◆ **Problem details**:
Write back every record verbatim.

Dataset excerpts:
####

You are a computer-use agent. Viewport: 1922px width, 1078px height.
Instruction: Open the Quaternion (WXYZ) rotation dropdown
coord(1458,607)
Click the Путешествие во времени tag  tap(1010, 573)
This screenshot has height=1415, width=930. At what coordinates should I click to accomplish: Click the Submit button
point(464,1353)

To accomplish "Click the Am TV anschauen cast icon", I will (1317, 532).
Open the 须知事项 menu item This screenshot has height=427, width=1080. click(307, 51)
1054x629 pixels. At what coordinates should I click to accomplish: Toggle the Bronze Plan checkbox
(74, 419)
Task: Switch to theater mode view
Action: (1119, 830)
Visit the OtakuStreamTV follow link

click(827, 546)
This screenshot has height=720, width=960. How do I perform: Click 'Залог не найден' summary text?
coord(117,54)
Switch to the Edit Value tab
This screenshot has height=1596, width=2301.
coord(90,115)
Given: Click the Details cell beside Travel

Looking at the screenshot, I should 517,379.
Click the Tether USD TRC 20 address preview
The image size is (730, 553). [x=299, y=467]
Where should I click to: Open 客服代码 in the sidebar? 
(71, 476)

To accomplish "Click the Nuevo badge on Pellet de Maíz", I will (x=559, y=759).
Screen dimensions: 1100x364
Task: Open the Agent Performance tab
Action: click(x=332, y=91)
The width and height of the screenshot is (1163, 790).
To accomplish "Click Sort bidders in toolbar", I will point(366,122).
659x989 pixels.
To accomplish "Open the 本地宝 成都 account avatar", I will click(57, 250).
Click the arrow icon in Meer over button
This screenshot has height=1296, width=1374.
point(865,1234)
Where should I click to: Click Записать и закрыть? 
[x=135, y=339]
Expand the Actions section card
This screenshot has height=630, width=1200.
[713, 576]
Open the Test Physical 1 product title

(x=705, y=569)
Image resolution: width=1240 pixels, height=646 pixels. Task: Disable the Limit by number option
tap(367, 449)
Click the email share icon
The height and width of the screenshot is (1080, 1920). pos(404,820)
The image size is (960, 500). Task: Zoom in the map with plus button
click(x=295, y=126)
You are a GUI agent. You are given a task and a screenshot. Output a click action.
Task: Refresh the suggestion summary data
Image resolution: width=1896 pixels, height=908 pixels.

####

◆ **Exercise solution**:
You are a computer-use agent. Viewport: 1922px width, 1078px height.
Instruction: Open the Quaternion (WXYZ) rotation dropdown
coord(1458,607)
Click the Путешествие во времени tag  tap(1010, 573)
This screenshot has height=1415, width=930. At what coordinates should I click to accomplish: Click the Submit button
point(464,1353)

To accomplish "Click the Am TV anschauen cast icon", I will (1317, 532).
Open the 须知事项 menu item This screenshot has height=427, width=1080. click(307, 51)
1054x629 pixels. At what coordinates should I click to accomplish: Toggle the Bronze Plan checkbox
(74, 419)
Task: Switch to theater mode view
Action: (1119, 830)
Visit the OtakuStreamTV follow link

click(827, 546)
This screenshot has height=720, width=960. How do I perform: Click 'Залог не найден' summary text?
coord(117,54)
Switch to the Edit Value tab
This screenshot has height=1596, width=2301.
coord(90,115)
Given: Click the Details cell beside Travel

Looking at the screenshot, I should 517,379.
Click the Tether USD TRC 20 address preview
The image size is (730, 553). [x=299, y=467]
Where should I click to: Open 客服代码 in the sidebar? 
(71, 476)

To accomplish "Click the Nuevo badge on Pellet de Maíz", I will (x=559, y=759).
Screen dimensions: 1100x364
Task: Open the Agent Performance tab
Action: click(x=332, y=91)
The width and height of the screenshot is (1163, 790).
To accomplish "Click Sort bidders in toolbar", I will point(366,122).
659x989 pixels.
To accomplish "Open the 本地宝 成都 account avatar", I will click(57, 250).
Click the arrow icon in Meer over button
This screenshot has height=1296, width=1374.
point(865,1234)
Where should I click to: Click Записать и закрыть? 
[x=135, y=339]
Expand the Actions section card
This screenshot has height=630, width=1200.
[713, 576]
Open the Test Physical 1 product title

(x=705, y=569)
Image resolution: width=1240 pixels, height=646 pixels. Task: Disable the Limit by number option
tap(367, 449)
Click the email share icon
The height and width of the screenshot is (1080, 1920). pos(404,820)
The image size is (960, 500). Task: Zoom in the map with plus button
click(x=295, y=126)
You are a GUI agent. You are given a task and a screenshot. Output a click action.
Task: Refresh the suggestion summary data
Image resolution: width=1896 pixels, height=908 pixels.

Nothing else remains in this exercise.